Equity and Justice Topics Dominate MayHEM Offerings

Eight of this year’s 17 MayHEM courses focused on equity, diversity, and inclusion issues.
For the past two springs, Thacher has committed itself to MayHEM, a three-and-a-half day block of time set aside for mission-driven, collaborative, project-based, cross-curricular learning. This year, the lineup placed a strong emphasis on issues of equity and justice.. 

We talked to Matt Balano, director of diversity and inclusion, about what he makes of this focus. 

First, here is a list of the courses we discussed:

  • Homeboy Industries in Los Angeles: A Case Study in the Power of a Community-Based, Holistic Approach to Comprehensive Gang Membership Intervention. 
  • Service Learning: Action and Reflection
  • Chasing Water: The Natural, Historical, Political, Technological, Societal, and Economic Perspectives of Water Security
  • The Art of Protest—Visual, Written, Spoken, Music
  • Gay* LA (*inclusive of all LGBTQ+ identities)
  • U.S.- Mexico Border / Not Another Brick in the Wall
  • Crafts + Activism = Craftivism
  • Roots and Wings: The Past, Present, and Future of Black and Brown Unity Through “Artivism” in Los Angeles

Why do you think there was such an emphasis on equity, diversity, and inclusion in the MayHEM courses this year?

I think there are numerous reasons. Among them is the national climate and current discourse. Regardless of where we may find ourselves on the political spectrum, I think we all recognize the discord and tension. Our school mission and philosophy call us to be leaders in the service of others. Among those “others” are those on the margins on society. I think MayHEM provides our community the time and space to collaborate and design programming that holds at its center a kind of discernment-and-action model that furthers students’ understanding of what it means to serve the greatest good. 

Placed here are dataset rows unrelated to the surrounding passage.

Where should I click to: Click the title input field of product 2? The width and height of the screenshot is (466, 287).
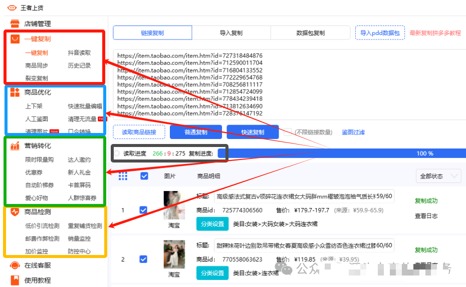[304, 246]
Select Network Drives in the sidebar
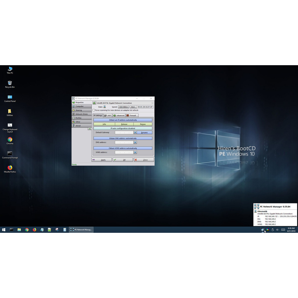This screenshot has height=298, width=298. (x=81, y=114)
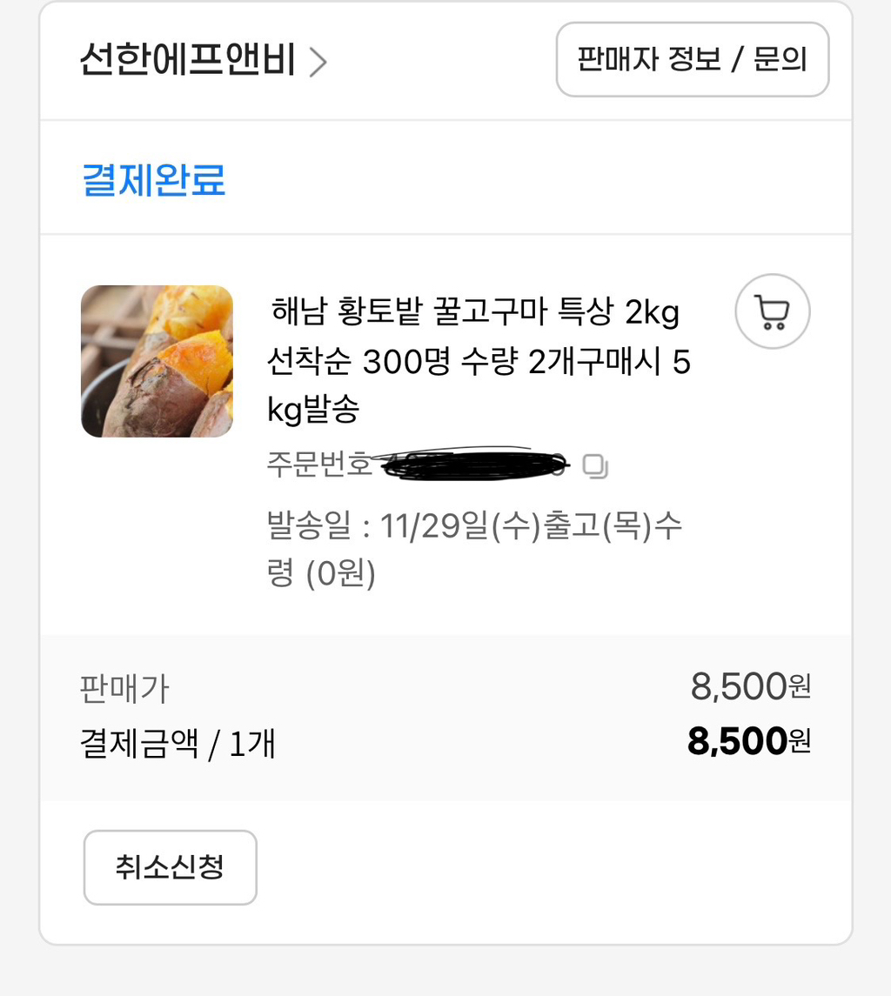Tap the 2kg text in the product title
891x996 pixels.
click(653, 312)
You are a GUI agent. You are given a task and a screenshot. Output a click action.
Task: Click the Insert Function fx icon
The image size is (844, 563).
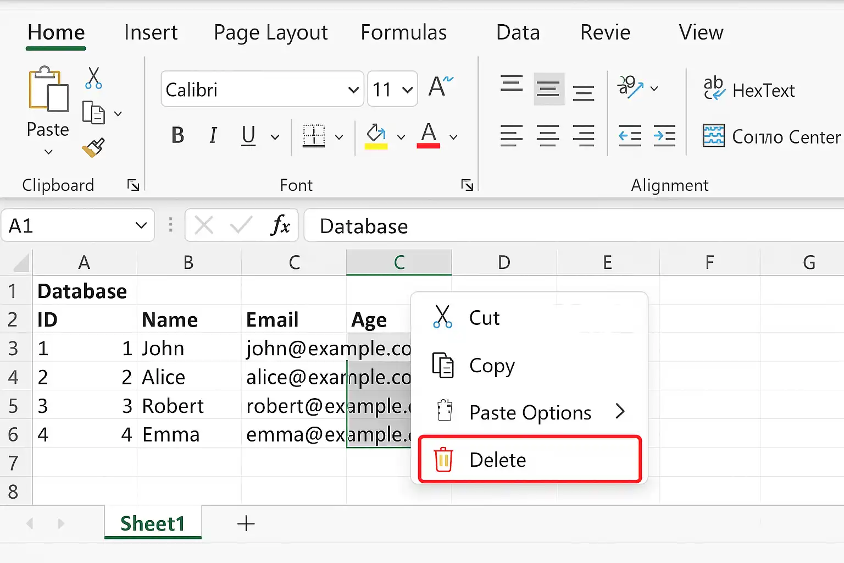pos(280,225)
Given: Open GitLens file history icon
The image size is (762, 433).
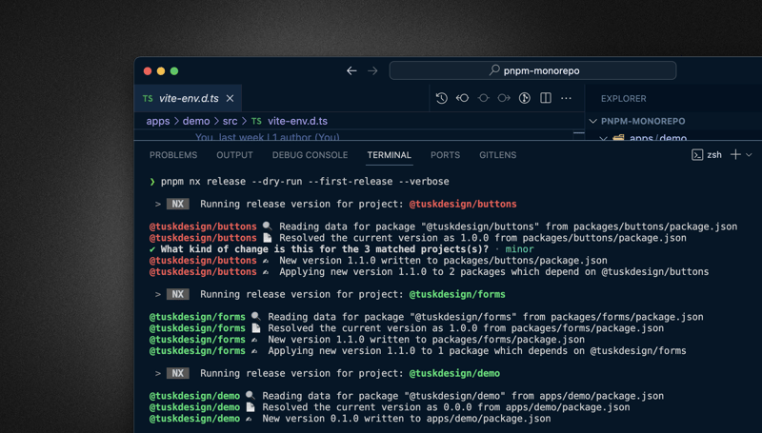Looking at the screenshot, I should pos(442,98).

In addition, I think the focus speaks to the increased diversity in our faculty and their commitment to the areas of diversity, equity, and inclusion. In addition to the professional development work we have been doing on campus, over the past two years  roughly one-third of the faculty has attended off-campus diversity, equity, and inclusion professional development conferences and courses. . A common message the presenters emphasized at these conferences is the importance of educators taking personal and professional responsibility for their growth, education, and actions in these critical areas. I think in developing these MayHEMcourses, many of our faculty members took that message to heart. 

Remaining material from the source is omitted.